Michelson sonreía sin enseñar los dientes.

—Buen trabajo, inspector. Carapocha era más retorcido aún de lo que pensaba —pensó en voz alta—. Brillante, absolutamente brillante. Ya tenemos algo por lo que empezar. Averigüemos el nombre de ese grupo, integrantes, historial delictivo y si siguen, o no, en activo.

—Creo que ya podemos extraer una conclusión —intervino Sancho—. La ley del Talión.

—Le estamos escuchando —dijo Michelson.

—Está vengándose.

—Continúe —le animó.

—Lo primero que ha hecho ha sido localizar y asesinar a quien traicionó a su hermano. Es el mayor culpable de su muerte, y se lo hizo pagar a él y a toda su familia. Ojo por ojo y diente por diente, no podría decírnoslo más claro.

El rostro de Sancho se endureció y se presionó la cabeza con las manos antes de proseguir.

—No —rectificó con aridez—, el primer culpable soy yo, pero no podía ir a por mí dado que estaba en prisión. Pero… podría matarme de otra forma.

La voz de Augusto retumbando en su cabeza le hizo cerrar los ojos.

«Todavía no lo sabes, pero voy a causarte tanto dolor que desearás estar muerto. Te arrepentirás de haber nacido y querrás quitarte tu asquerosa vida, pero no podrás hacerlo, tu afán de venganza te lo impedirá. Bienvenido al infierno, inspector Sancho».

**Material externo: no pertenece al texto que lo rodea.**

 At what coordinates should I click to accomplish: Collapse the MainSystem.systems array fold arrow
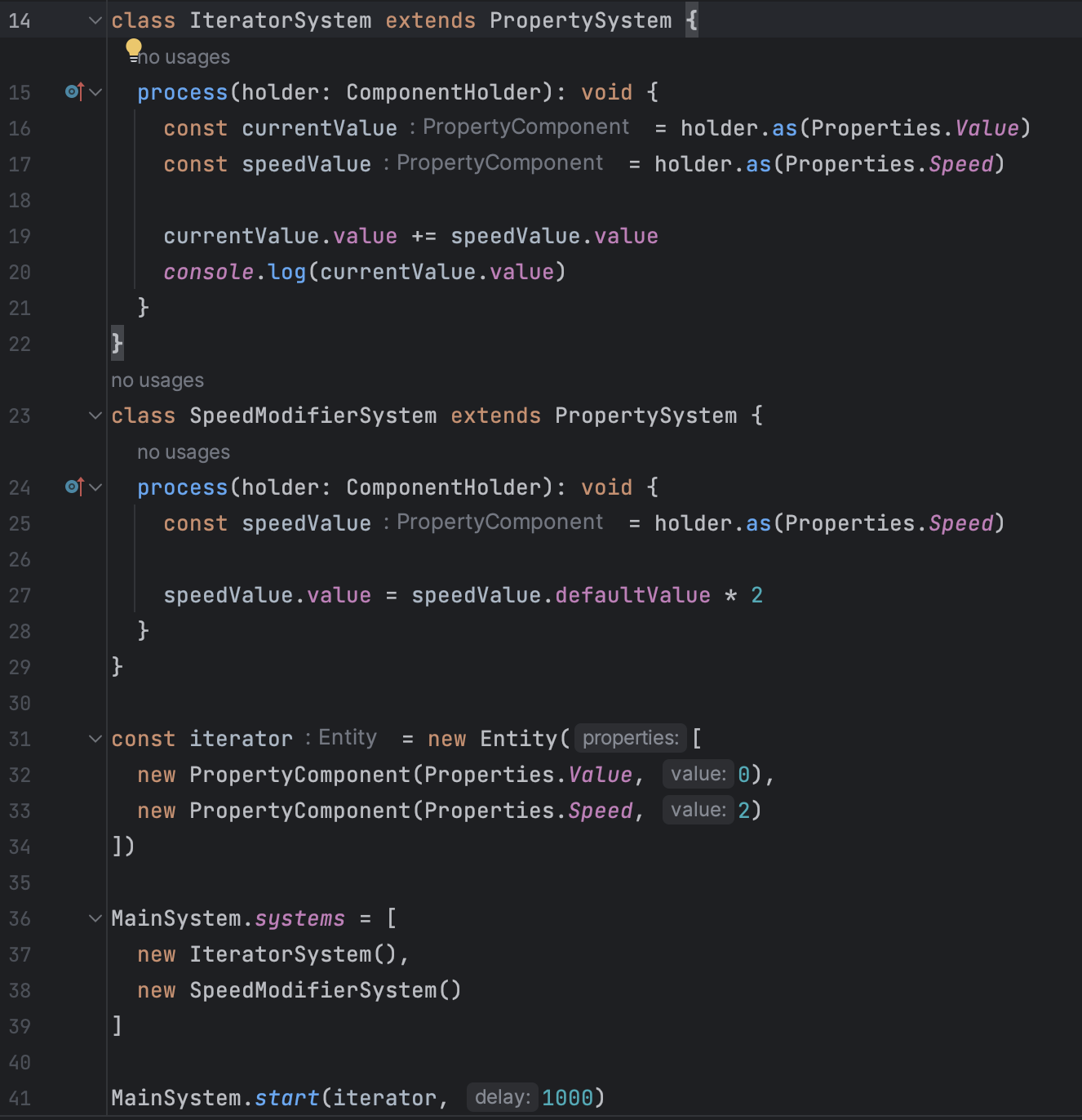95,918
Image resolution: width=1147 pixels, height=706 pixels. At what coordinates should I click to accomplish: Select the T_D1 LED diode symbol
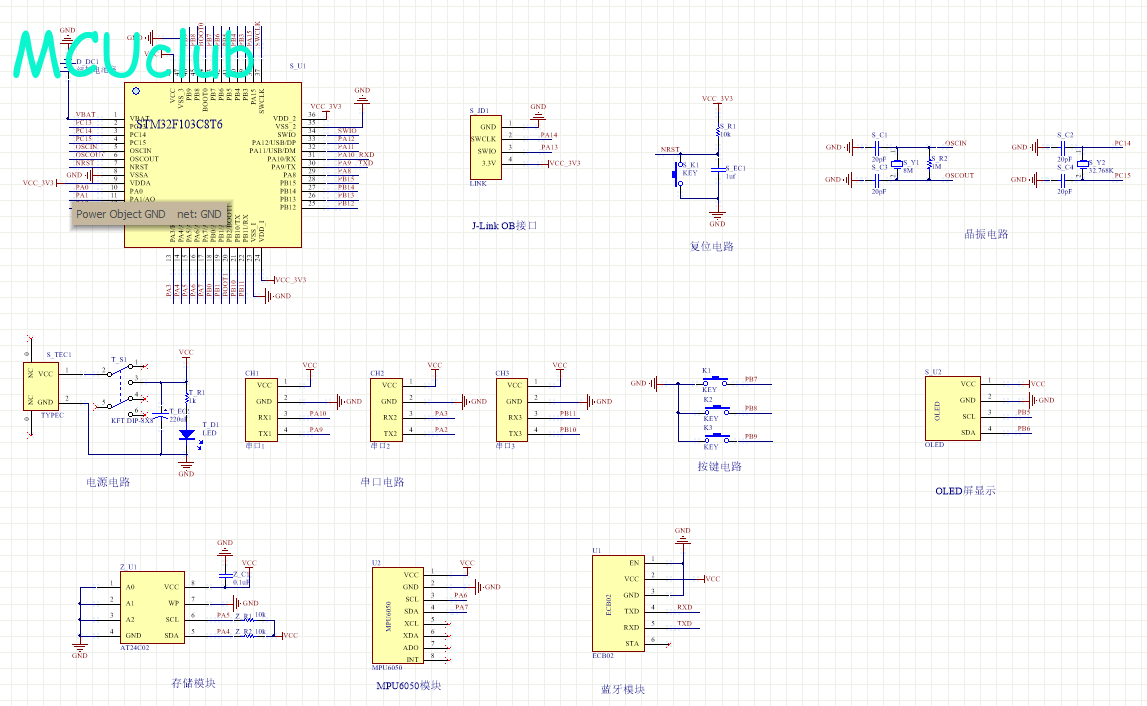tap(186, 435)
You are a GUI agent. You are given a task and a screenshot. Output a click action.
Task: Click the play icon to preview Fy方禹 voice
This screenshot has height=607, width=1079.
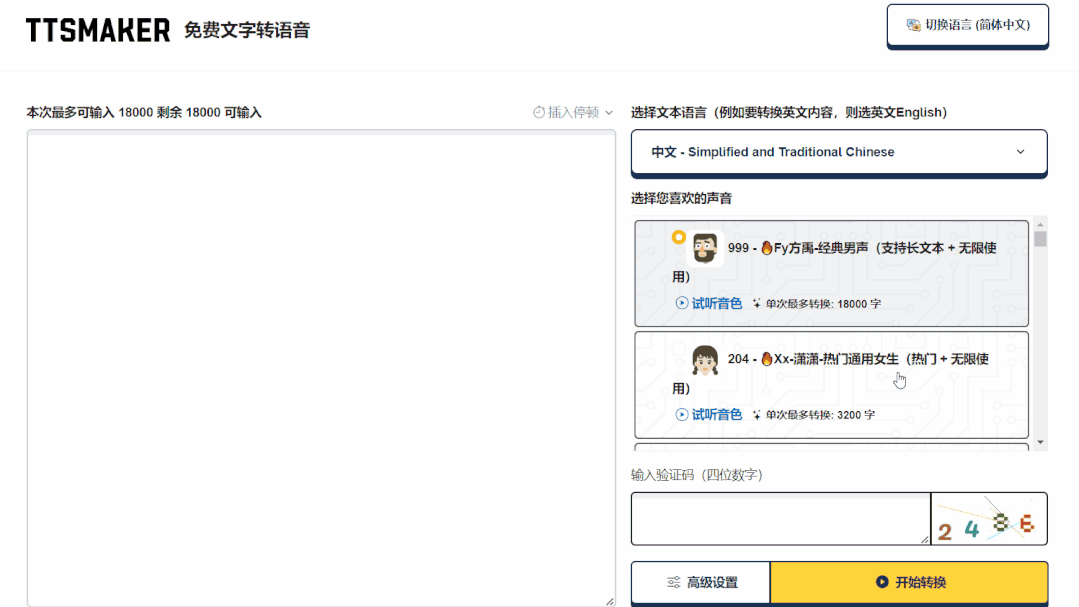681,302
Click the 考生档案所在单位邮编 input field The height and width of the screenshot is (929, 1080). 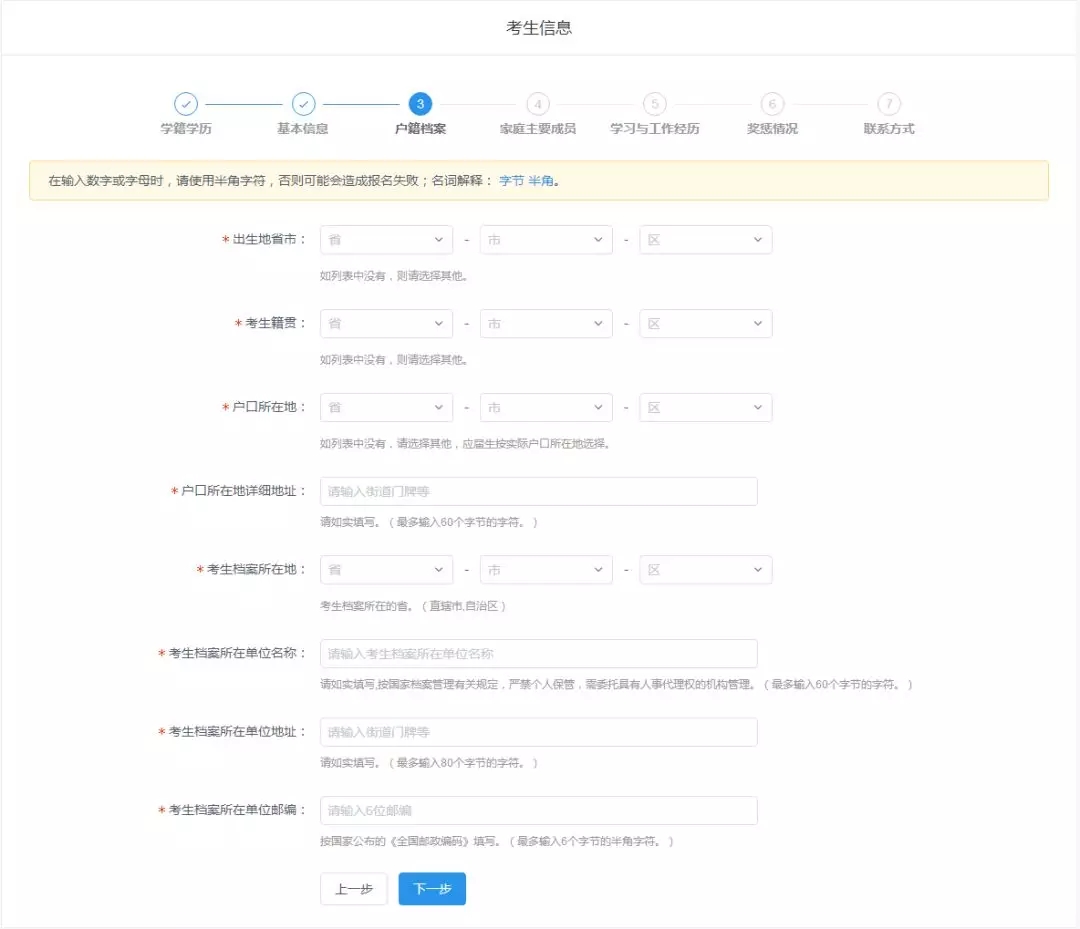[x=538, y=810]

Michelson captó el mensaje y sacó su móvil del bolsillo interior de la chaqueta color azul marino.

—Hay que poner protección a unas personas de inmediato. De inmediato —repitió—. Charlie, necesito hablar urgentemente con la OCN de Madrid. Sí, en estos precisos instantes —concretó antes de tapar el auricular y dirigirse a Sancho—. Dígame los nombres de sus familiares y las poblaciones en las que residen actualmente, por favor.

—Mi hermana Elvira Sancho Gallegos vive en Madrid con su marido Julio y sus dos hijas, Luisa y Lidia. No me acuerdo de la dirección —explicó con semblante de preocupación—. Mi madre se llama María Dolores Gallegos Sarmentero y vive en Castrillo de la Guareña.

Michelson dejó de escribir. Desvió la mirada al informe que tenía encima de la mesa y levantó la mirada muy despacio.